Bleak thoughts courted my waking hours. My writing fell silent. It felt as if I couldn’t do it anymore. I wanted to quit. All I saw were walls, defeat, not gateways or opportunities. Grief beset me. Bitter thoughts hammered away at me. No. No. No. Go away. I beat them back, only for them to return like miserable company.

I asked God for a thought to help me handle this disappointment in a godly way, in His way, for Him to help me let go of the disappointment and heartache. Nothing came. Nothing. Nothing. Nothing. Four days and still nothing but sick at heart. How this was affecting me was shocking to me. I thought I was stronger than that.

I prayed through my tears. I encouraged the other person’s faith, trying to put a good face on it, while bathed in a flood of my own sad thoughts. I decided to bear up alone for I knew I must accept this misfortune without involving any of my friends or relatives.

This too will pass. I knew I could not bear to languish in regret’s melancholy embrace very long without it robbing me of my soul’s joy in the Lord. One has to practice what one preaches, right?

Peace Enters

This morning, when pain revisited my waking thoughts, the phrase  ‘Peace at the Center’ also entered. Peace at the Center is an old Quaker saying, one I have appreciated and repeated during many a woe. Peace at the Center is a phrase to cling to when you are in distress and also when you are not in distress. Just the saying of it can soften the edges of a stressed condition with a gentle sense of peace.

DATA SUPPLIED:
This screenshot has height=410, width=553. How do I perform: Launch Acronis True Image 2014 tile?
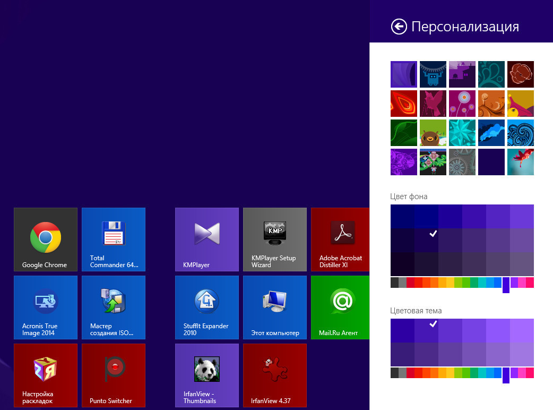[46, 307]
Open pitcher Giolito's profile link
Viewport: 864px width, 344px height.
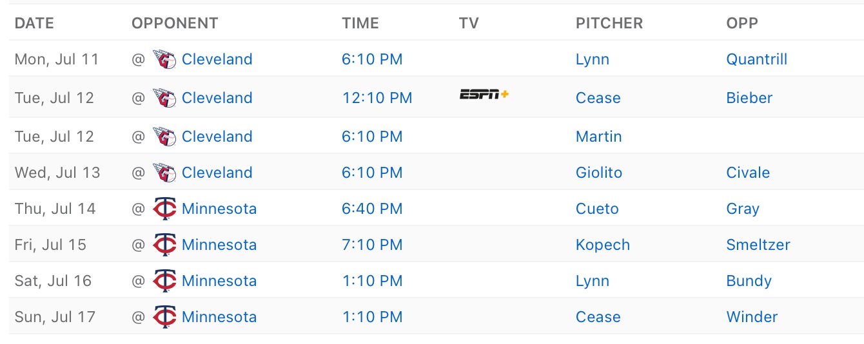pyautogui.click(x=598, y=173)
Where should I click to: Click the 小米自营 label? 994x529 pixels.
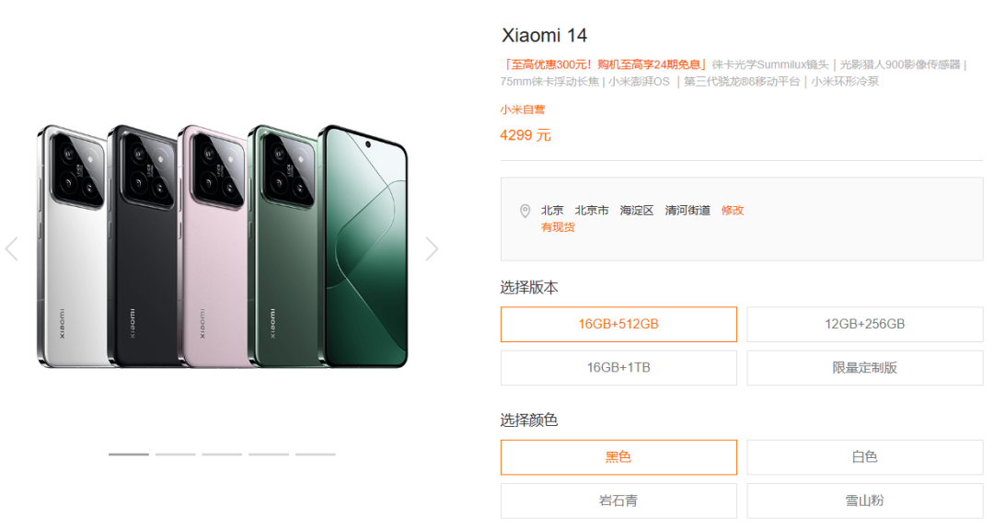click(x=523, y=109)
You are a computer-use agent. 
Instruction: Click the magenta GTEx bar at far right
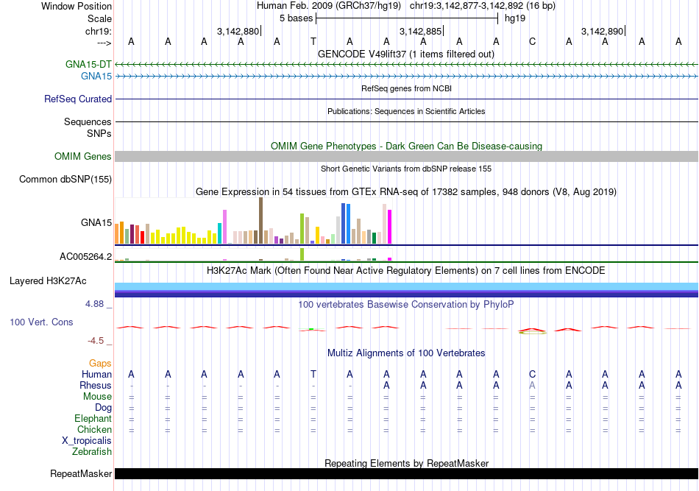pyautogui.click(x=390, y=227)
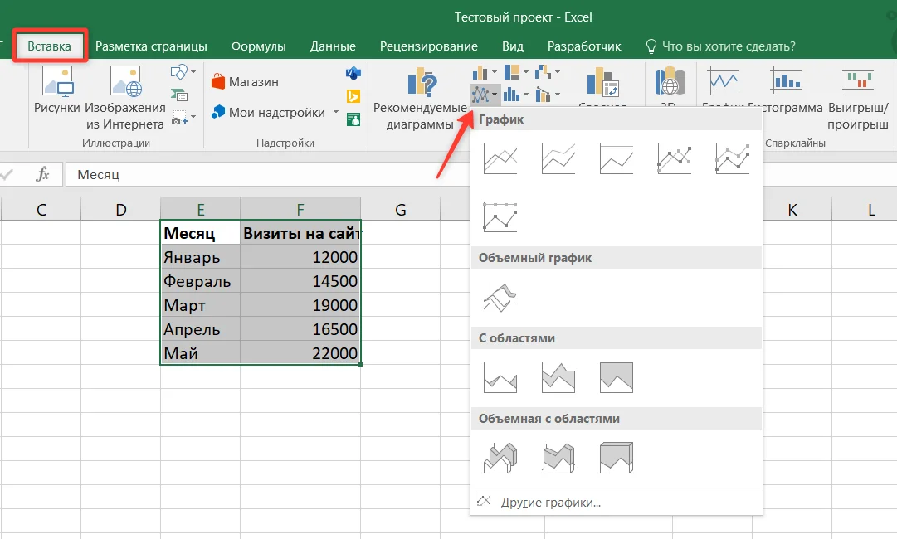
Task: Expand Мои надстройки dropdown arrow
Action: (x=336, y=112)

SHORT PROBLEM 1: Reproduce, word for word, the passage of the reflection on grief that begins with the words containing "This too will" and ends with "sense of peace.".
SHORT PROBLEM 2: Resume the reflection on grief and finding peace, picking up right after its final sentence.

WRITTEN REPLY 1:
This too will pass. I knew I could not bear to languish in regret’s melancholy embrace very long without it robbing me of my soul’s joy in the Lord. One has to practice what one preaches, right?

Peace Enters

This morning, when pain revisited my waking thoughts, the phrase  ‘Peace at the Center’ also entered. Peace at the Center is an old Quaker saying, one I have appreciated and repeated during many a woe. Peace at the Center is a phrase to cling to when you are in distress and also when you are not in distress. Just the saying of it can soften the edges of a stressed condition with a gentle sense of peace.

WRITTEN REPLY 2:
You can secure peace at the center when you choose to seek it and rest in it. Peace at the Center can chase away bad thoughts, similar to how “In Christ” you can find the strength to go through the time of difficulty.

God helps us absorb peace in the core of our being. You encourage beauty in that sentiment, in its words, in the strength of God being with you–come whatever may come. My thoughts still go to the source of my pain where an element of distress remains, but God’s peace through Peace at the Center brings immediate relief. In the saying of it, “peace at the center,” a sigh then uplifts, relaxes, and bears me up.

For All of Us

Misfortunes happen. Life hurts us and causes pain to our loved ones. Circumstances befuddle and confuse. Dreams die a painful death. We lose what is dear to us, think we get the short end of the stick, realize we are not quite so secure as we thought.

You try to make sense of what happened by looking at what is true. Then you allow the truth to set you free. Grace gives its abundance as you work it through until relief comes in and sorrow wanes.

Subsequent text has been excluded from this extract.